#### Records for this task ####
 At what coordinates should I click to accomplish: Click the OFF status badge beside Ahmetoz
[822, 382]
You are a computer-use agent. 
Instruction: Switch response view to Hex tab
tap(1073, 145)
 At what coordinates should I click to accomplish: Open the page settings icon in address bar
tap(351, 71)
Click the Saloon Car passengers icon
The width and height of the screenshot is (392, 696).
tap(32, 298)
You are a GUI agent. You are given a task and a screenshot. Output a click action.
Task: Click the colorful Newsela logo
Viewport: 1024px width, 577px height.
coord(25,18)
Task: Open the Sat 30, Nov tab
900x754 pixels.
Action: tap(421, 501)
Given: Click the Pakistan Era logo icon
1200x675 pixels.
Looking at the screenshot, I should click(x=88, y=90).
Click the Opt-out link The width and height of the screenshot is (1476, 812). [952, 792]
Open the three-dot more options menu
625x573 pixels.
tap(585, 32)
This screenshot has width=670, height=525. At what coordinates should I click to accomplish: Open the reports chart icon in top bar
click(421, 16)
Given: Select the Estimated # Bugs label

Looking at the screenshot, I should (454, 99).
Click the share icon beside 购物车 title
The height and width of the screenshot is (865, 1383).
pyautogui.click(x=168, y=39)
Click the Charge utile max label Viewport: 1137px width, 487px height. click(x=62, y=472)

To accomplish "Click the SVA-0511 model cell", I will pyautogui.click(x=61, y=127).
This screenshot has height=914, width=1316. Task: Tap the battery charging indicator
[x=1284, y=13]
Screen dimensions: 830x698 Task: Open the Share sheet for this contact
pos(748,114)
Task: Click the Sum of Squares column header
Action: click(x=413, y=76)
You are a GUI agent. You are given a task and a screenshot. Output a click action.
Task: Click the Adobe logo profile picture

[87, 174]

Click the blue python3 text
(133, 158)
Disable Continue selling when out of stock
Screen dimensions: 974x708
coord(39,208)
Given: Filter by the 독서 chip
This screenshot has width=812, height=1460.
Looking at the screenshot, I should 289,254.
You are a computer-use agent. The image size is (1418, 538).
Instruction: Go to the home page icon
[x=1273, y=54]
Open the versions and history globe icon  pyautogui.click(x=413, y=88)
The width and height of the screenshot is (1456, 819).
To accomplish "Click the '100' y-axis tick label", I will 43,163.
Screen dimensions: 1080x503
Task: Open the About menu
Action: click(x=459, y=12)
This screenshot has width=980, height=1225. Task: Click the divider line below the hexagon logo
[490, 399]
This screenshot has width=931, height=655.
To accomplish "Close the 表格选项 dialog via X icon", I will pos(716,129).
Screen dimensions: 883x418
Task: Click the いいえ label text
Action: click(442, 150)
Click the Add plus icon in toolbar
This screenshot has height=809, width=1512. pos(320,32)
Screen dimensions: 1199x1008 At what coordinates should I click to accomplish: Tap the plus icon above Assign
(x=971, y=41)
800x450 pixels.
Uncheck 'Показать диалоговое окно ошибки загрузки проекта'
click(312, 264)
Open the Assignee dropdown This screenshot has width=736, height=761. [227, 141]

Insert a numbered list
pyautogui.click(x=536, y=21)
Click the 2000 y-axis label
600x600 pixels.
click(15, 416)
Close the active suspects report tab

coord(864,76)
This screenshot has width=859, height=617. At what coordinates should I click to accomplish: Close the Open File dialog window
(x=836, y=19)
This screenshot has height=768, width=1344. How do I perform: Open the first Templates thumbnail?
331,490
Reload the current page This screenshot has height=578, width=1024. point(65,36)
####
Out of the data above, set down the lines from the one with "Click the Opt-out" to the one with "Click the Charge", both included, exactly as written and with no additions.

◆ Output for this task
Click the Opt-out link The width and height of the screenshot is (1476, 812). [952, 792]
Open the three-dot more options menu
625x573 pixels.
tap(585, 32)
This screenshot has width=670, height=525. At what coordinates should I click to accomplish: Open the reports chart icon in top bar
click(421, 16)
Given: Select the Estimated # Bugs label

Looking at the screenshot, I should (454, 99).
Click the share icon beside 购物车 title
The height and width of the screenshot is (865, 1383).
pyautogui.click(x=168, y=39)
Click the Charge utile max label Viewport: 1137px width, 487px height. click(x=62, y=472)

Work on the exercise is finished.